Tips for Infant Skin Care during Winter

Winter can be harsh on an infant’s skin.  Frigid air outside can chap and burn an infant’s sensitive skin within a few minutes of exposure while the heat used inside can cause extreme dryness.  In order to balance the scales of healthy skin, there are things that caregivers can do.   Prevention and management are the two main goals when dealing with infant skin care issues.

The best policy for infant skin care in the winter is to be proactive.  Using preventative measures will help ward off any unwanted irritations for an infant.  Preparing a baby’s skin before a problem arises will save an enormous amount of worry and frustration.   Here are a few tips to prevent winter skin problems.

*When taking your infant out into the elements, be sure that every inch of skin is well covered.  Use mittens, hats and scarves to cover areas that regular clothing do not cover.

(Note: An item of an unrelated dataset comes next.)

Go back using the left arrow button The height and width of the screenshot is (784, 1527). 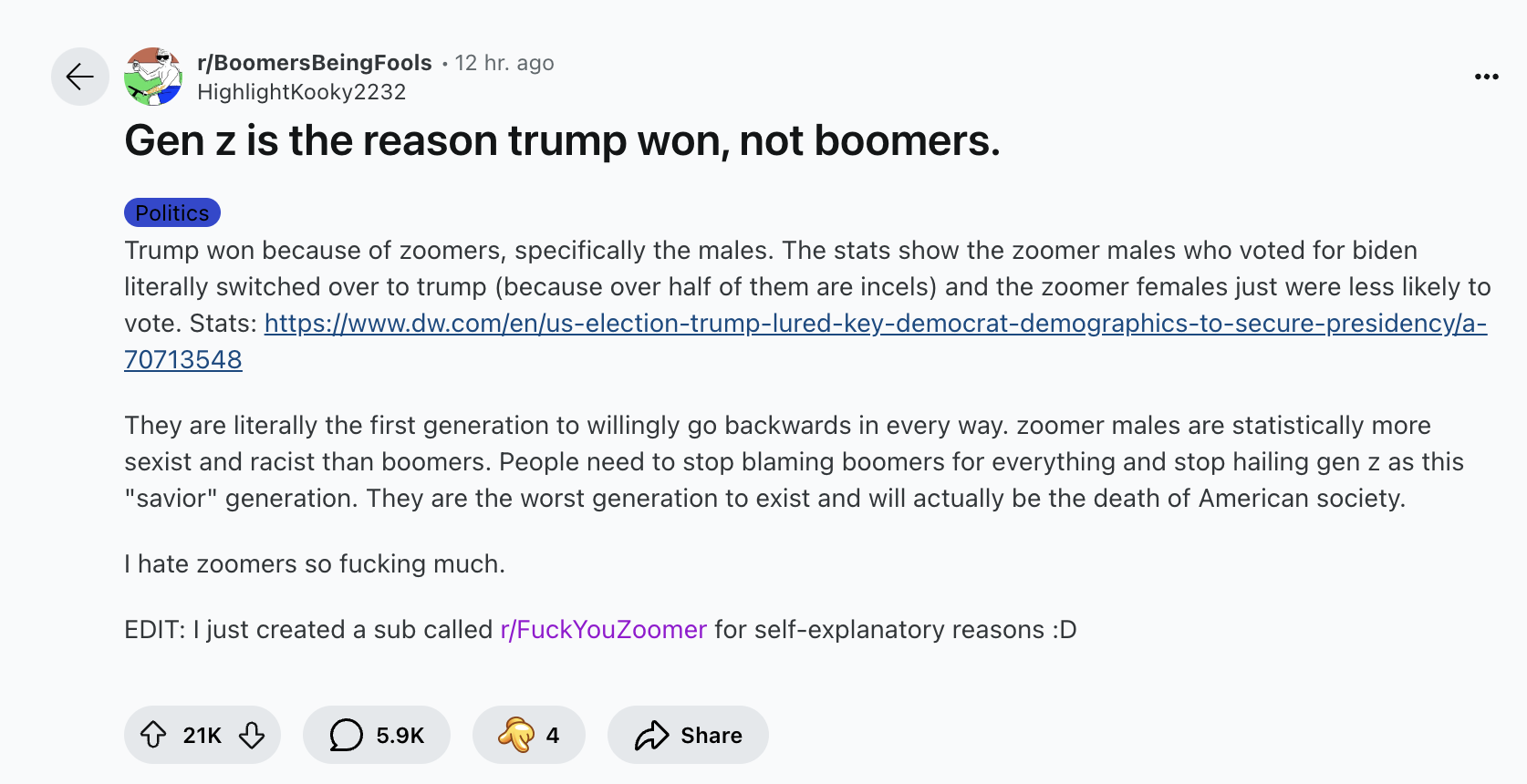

*DO NOT put anything over the nose or mouth of an infant.  This can restrict air flow and cause suffocation. To protect an infant’s face outside, simply cover the infant’s head loosely with a small blanket and shield them from the blowing wind.

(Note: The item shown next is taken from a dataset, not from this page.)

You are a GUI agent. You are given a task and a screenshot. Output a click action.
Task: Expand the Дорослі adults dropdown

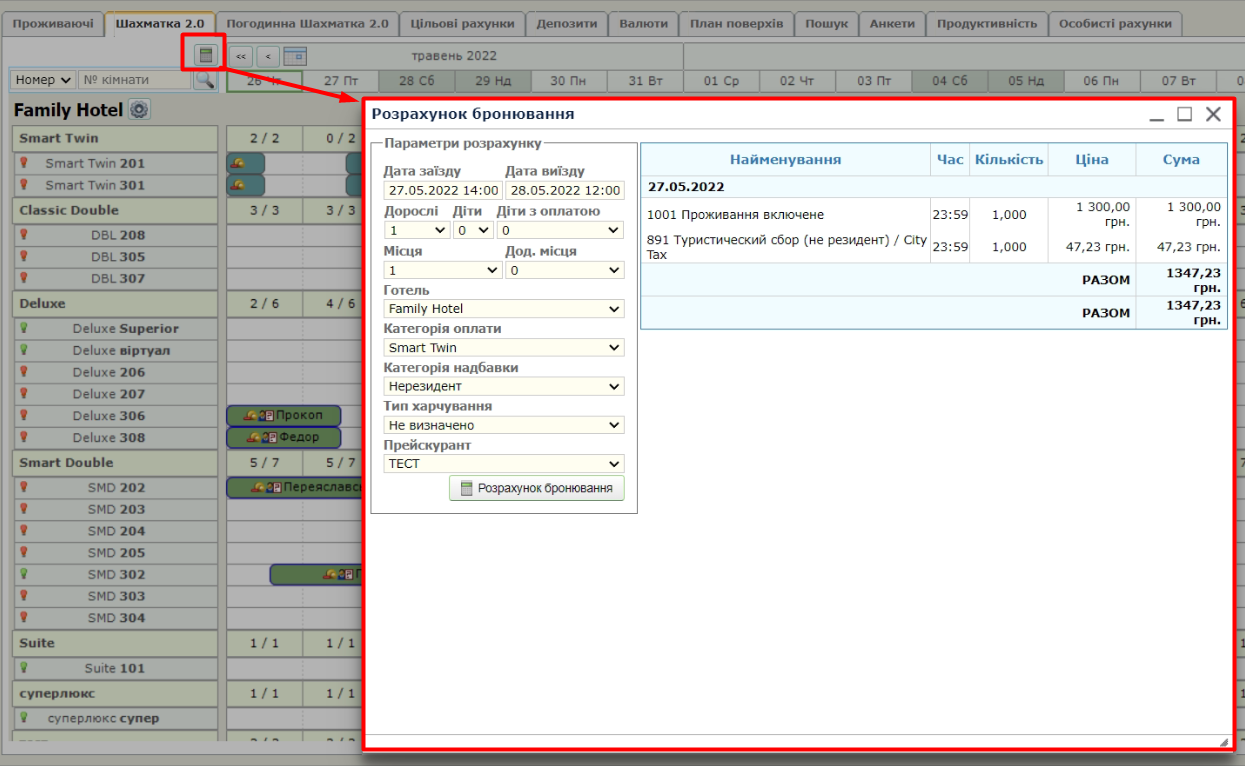pos(416,230)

*Use non-allergenic baby products for bathing and diapering.  These products are specially designed without the use of perfumes or dyes.  For an infant’s delicate skin these products work best in preventing unnecessary flare ups of irritation.  If babies’ skin is irritated, choose a warm wash cloth during diaper changes instead of store-bought wipes.

*Use a humidifier in the infant’s room.  Humidifiers add moisture to the air and help to keep skin hydrated.

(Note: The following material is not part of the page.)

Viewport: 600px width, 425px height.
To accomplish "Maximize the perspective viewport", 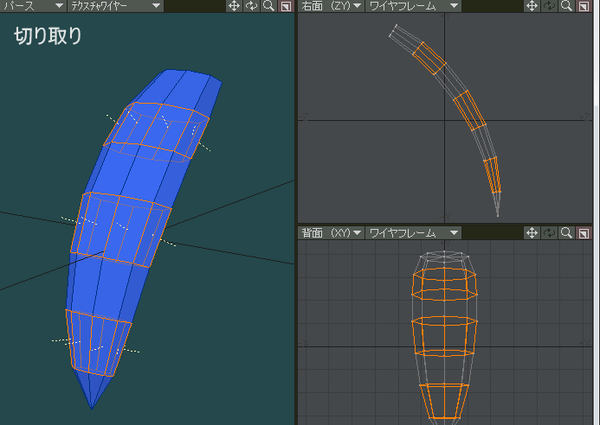I will click(x=286, y=6).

If an infant’s skin begins to show signs of distress due to cold and heat, there are several over the counter medications that are effective in relieving dry, itchy skin.  Oftentimes, these medications can also be used for treatment of minor windburn and chapping.  Most minor irritations will disappear within a day after application of medication.

If over the counter medications fail to diminish the irritation, there could be a more serious issue.  Some infants have extremely sensitive skin that can become injured or inflamed more often and in more severity.  It is important to discuss with your pediatrician any skin changes your infant experiences for longer than 3 days.  It may even be more prudent to contact your physician within the first day if the rash or irritation seems abnormal.  Dry skin can be confused with mild dermatitis or even psoriasis.

It is always a best practice to seek professional council when the safety and well being of your infant is at stake.  While personal research and do-it-yourself treatments can be useful at times, they should not replace your care provider.